Wall teichoic acids of gram-positive bacteria

Abstract

The peptidoglycan layers of many gram-positive bacteria are densely functionalized with anionic glycopolymers known as wall teichoic acids (WTAs). These polymers play crucial roles in cell shape determination, regulation of cell division, and other fundamental aspects of gram-positive bacterial physiology. Additionally, WTAs are important in pathogenesis and play key roles in antibiotic resistance. We provide an overview of WTA structure and biosynthesis, review recent studies on the biological roles of these polymers, and highlight remaining questions. We also discuss prospects for exploiting WTA biosynthesis as a target for new therapies to overcome resistant infections.

Figure 1. Teichoic acid polymers are located within the gram-positive cell wall

Schematic of the gram-positive cell wall showing that wall teichoic acids are covalently anchored to peptidoglycan and lipoteichoic acids are tethered to the membrane. The WTAs extend beyond the PG layer, whereas fully extended LTAs may not be able to reach pass the PG layer.

Figure 2. Wall teichoic acid polymers share a common linkage unit, but exhibit structural diversity in their repeat units

A. The commonly characterized WTA linkage unit consists of a GroP-ManNAc-GlcNAc-Phosphate that is covalently attached to peptidoglycan. While the stereochemistry of the glycosidic linkage has not been clearly established, it is assumed to be retained as α based on predicted enzymatic catalysis. B. Four different classes of WTA repeat units found in gram-positive bacteria (90).

Figure 3. In different organisms wall teichoic acid biosynthesis begins with the same initial steps, but then the pathways diverge

A. The initial steps to WTA polymer formation that has been found in all thus far characterized pathways. B,C,D. The end stage intracellular steps to form the WTA polymer in B. subtilis 168 (B), B. subtilis W23 (C) and S. aureus (D). TarIJ reactions to form CDP-ribitol exist in both B. subtilis W23 and S. aureus. The α- and β- within the sugar denotes the stereochemistry of attachment. We have drawn α- and β-GlcNAc attachment to S. aureus occurring on the same strand, but it is possible that the TarS and TarM enzymes do not attach GlcNAc to the same polymer.

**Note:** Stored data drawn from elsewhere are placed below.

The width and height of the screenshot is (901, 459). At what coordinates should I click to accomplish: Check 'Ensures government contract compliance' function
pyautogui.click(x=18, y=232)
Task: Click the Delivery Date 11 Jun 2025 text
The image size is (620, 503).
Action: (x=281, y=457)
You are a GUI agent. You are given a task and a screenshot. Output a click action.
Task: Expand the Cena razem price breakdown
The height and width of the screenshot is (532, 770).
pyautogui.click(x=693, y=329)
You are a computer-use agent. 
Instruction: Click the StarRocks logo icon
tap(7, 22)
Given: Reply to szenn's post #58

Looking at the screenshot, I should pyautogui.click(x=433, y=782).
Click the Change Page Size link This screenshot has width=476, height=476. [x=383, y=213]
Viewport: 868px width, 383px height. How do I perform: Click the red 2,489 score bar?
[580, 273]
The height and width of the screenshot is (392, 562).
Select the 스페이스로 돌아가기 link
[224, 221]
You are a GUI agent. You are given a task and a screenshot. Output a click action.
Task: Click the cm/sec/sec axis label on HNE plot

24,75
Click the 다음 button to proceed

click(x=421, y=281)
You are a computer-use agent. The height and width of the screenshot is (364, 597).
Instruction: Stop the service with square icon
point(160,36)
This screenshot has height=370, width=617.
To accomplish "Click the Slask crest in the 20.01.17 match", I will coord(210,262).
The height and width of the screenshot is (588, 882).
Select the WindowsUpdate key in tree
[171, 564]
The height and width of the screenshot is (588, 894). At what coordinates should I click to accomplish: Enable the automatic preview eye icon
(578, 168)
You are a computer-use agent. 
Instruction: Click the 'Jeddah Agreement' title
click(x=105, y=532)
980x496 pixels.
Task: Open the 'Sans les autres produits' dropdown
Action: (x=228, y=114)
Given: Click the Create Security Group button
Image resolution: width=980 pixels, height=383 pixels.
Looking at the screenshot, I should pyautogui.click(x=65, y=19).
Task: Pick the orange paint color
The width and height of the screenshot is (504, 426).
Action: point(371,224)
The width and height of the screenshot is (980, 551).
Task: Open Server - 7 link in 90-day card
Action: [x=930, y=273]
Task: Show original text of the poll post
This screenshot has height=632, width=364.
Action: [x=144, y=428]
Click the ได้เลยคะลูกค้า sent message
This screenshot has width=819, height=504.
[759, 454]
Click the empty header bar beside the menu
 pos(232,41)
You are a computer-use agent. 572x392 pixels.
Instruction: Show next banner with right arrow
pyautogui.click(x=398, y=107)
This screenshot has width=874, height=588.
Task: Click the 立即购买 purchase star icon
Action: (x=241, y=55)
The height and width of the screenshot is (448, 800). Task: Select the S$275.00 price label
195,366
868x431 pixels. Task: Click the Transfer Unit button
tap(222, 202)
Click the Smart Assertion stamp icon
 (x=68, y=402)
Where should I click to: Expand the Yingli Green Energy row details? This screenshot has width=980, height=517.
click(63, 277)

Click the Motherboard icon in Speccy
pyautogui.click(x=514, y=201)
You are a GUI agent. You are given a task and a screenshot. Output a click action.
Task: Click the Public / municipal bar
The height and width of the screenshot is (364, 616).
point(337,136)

Figure 4. Wall teichoic acid polymer flipping and attachment to peptidoglycan in B. subtilis 168 proceeds through a series of enzymes

Graphical representation of the poly(GroP) WTA polymer in B. subtilis 168 transported through the cell membrane by TagGH. Homology suggests energy generated by TagH ATP hydrolysis drives a conformational change that allows for polymer transport. TagGH can presumably either thread the polymer through the membrane by the non-reducing end (A) or recognize the disaccharide linkage unit and flip the polymer across (B). Following transport (C), the polymer is covalently attached to PG by TagTUV. It is unknown whether the TagTUV enzymes work independently or together to ligate WTA to PG. The presumed energy source for this ligation reaction, which we designated as ATP hydrolysis, is undetermined. It remains unknown whether extracellular d-alanylation by DltABCD occurs before or after WTA is covalently attached to PG.

Figure 5

d-alanylation of teichoic acids. The DltABCD machinery is responsible for the activation and attachment of d-alanines to extracellular TAs. Many questions remain regarding the roles of DltB and DltD, the nature of their substrates, and whether d-alanine transesterification is enzymatically catalyzed.

Figure 6. Wall teichoic acid biosynthetic enzymes are potential antibiotic targets

Schematic showing the three types of antibacterial targets present in the S. aureus WTA pathway. Enzymes that are traditional, β-lactam potentiators, or antivirulence antimicrobial targets are boxed. The three chemical structures illustrated are small molecules that are known to inhibit the WTA enzymes, TarO, TarG, and DltA.